● **Source passage**

***

Merck KGaA to Resist Lure of Potential Proceeds from OTC Sale
27.11.2012 -
Merck KGaA said it would keep its non-prescription drugs unit even as a tussle over vitamin maker Schiff Nutrition highlighted the rich sale premium it could fetch.
Merck's Consumer Health unit, home to Seven Seas vitamins and Bion probiotics brands, is seen by industry experts as too small, sitting between Merck's much larger businesses selling prescription drugs, high-tech chemicals and lab equipment.
While Merck's top executives may want to consider a sale, which would help the company with the costs of replenishing its thin pharmaceuticals development pipeline, the founding family that controls the group is attached to the division.
"Consumer Health is not for sale. Instead, we are currently improving the unit's profitability. All governing panels at Merck are in agreement over this," the company said in a written statement to Reuters.
Reckitt Benckiser and Bayer's bidding for U.S. nutritional supplements maker Schiff showed that both drug majors and household product companies are keen to snap up over-the-counter (OTC) drug assets that come onto the market.
Reckitt will pay about 3.6 times Schiff's revenue, above deal multiples of 2-3 times common in the industry.
Pharmaceutical companies like OTC brands for their stable income streams, albeit at low margins, which counterbalance prescription drugs. The non-prescription industry is expected to grow by 5% annually through 2021, according to market researcher Nicholas Hall & Co.
Household goods makers, in turn, see OTC assets as welcome supplements in their fight over drugstore shelf space.
With about €500 million in sales, Merck's OTC arm is a small player in a more than €80 billion ($100 billion) overall market, where No.1 Johnson & Johnson commands $4.4 billion in sales and runners-up Bayer and GlaxoSmithKline also have multi-billion dollar businesses.
Sources familiar with the company say the division is held dear by the 150-member strong Merck clan - descendants of the 17th-century founder - because it is the only business left that carries the company brand directly to the general public.

***

(Stored data entries)
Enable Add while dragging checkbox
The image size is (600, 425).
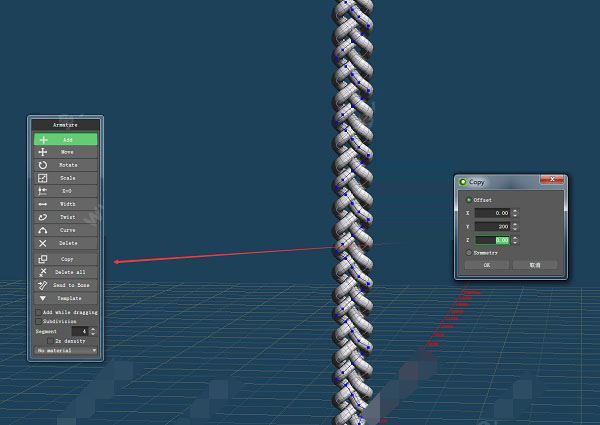click(x=38, y=312)
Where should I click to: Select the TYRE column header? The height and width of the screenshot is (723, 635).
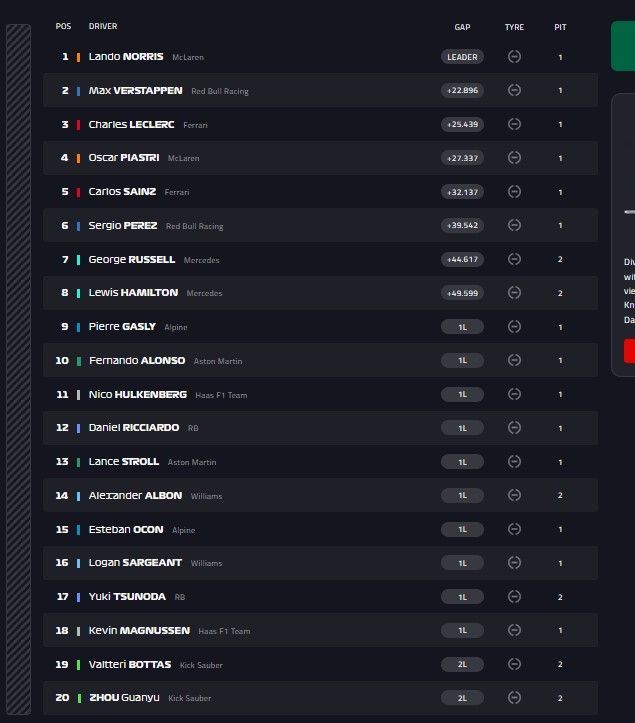pos(514,27)
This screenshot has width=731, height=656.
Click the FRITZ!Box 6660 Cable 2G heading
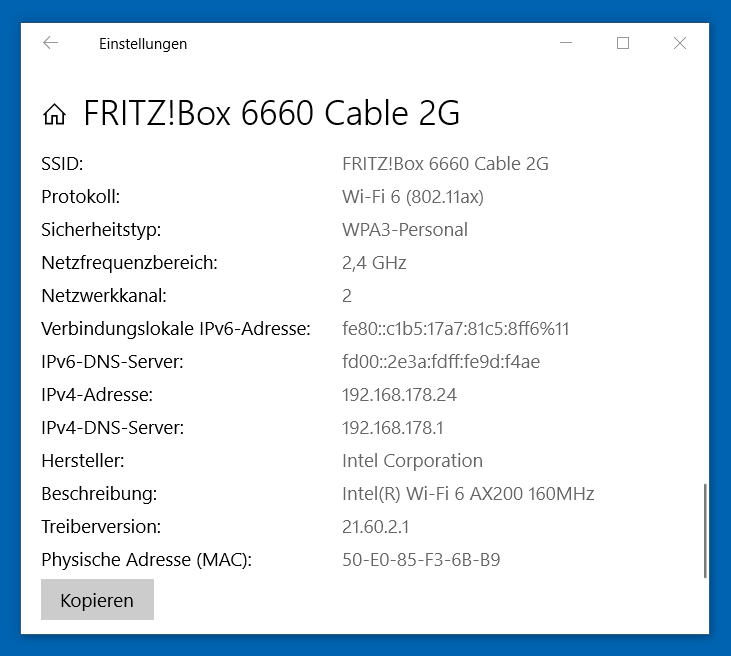click(271, 114)
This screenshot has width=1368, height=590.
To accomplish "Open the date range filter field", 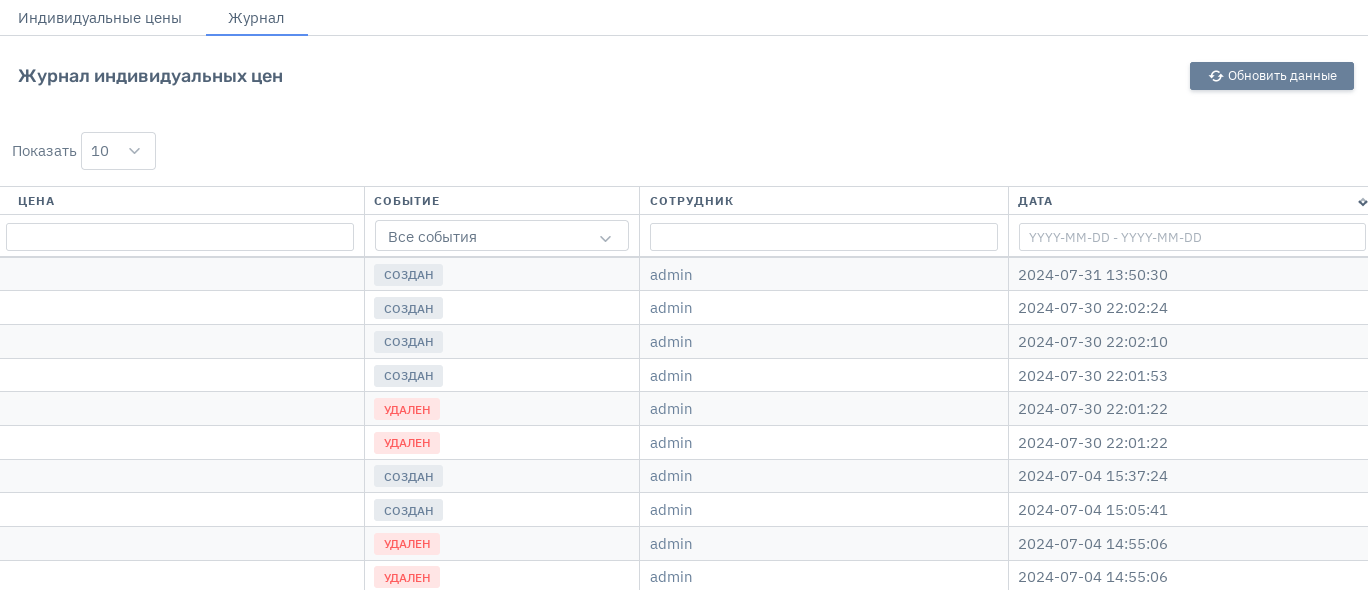I will (x=1191, y=237).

***

● **Parts of the exercise**
a: In the article about Merck's consumer health unit, roughly how much in sales does Merck's OTC arm have?
b: Resume the article about Merck's consumer health unit, starting after its last sentence.
The items are not needed.

● **Responses per task**
a: About €500 million.

b:
Family-owned companies are often more diversified and free to ignore the logic that drives peers under free float ownership. Merck's privately held German peer Merz, the maker of the most commonly used Alzheimer's drug memantine, for instance, also makes ball pens.
Merck KGaA also said it was not looking for alliances or takeover targets to add the scale to its OTC arm that some industry experts say it is lacking.
The European Union demands evidence of any health claim made for dietary supplements, often requiring costly trials. The bigger a supplier's market footprint, the better its chance of recouping such costs.
There have been signs that Merck's top executives do not share the family's attachment to the division. Chief Executive Karl-Ludwig Kley told the Financial Times early last year he may put the unit up for sale, but backtracked a few months later.
A person close to one prospective buyer said that about a year earlier, management unofficially gauged interest for Consumer Health at about three times annual sales, in what bankers interpreted as a move to dangle possible proceeds in front of the Merck family.
"There is no lack of interest in the business and management knows it," one investment banker familiar with the healthcare sector said, speaking on condition of anonymity.
Judging by sales multiples of recent deals, Merck could fetch more than €1.5 billion if it did sell the division.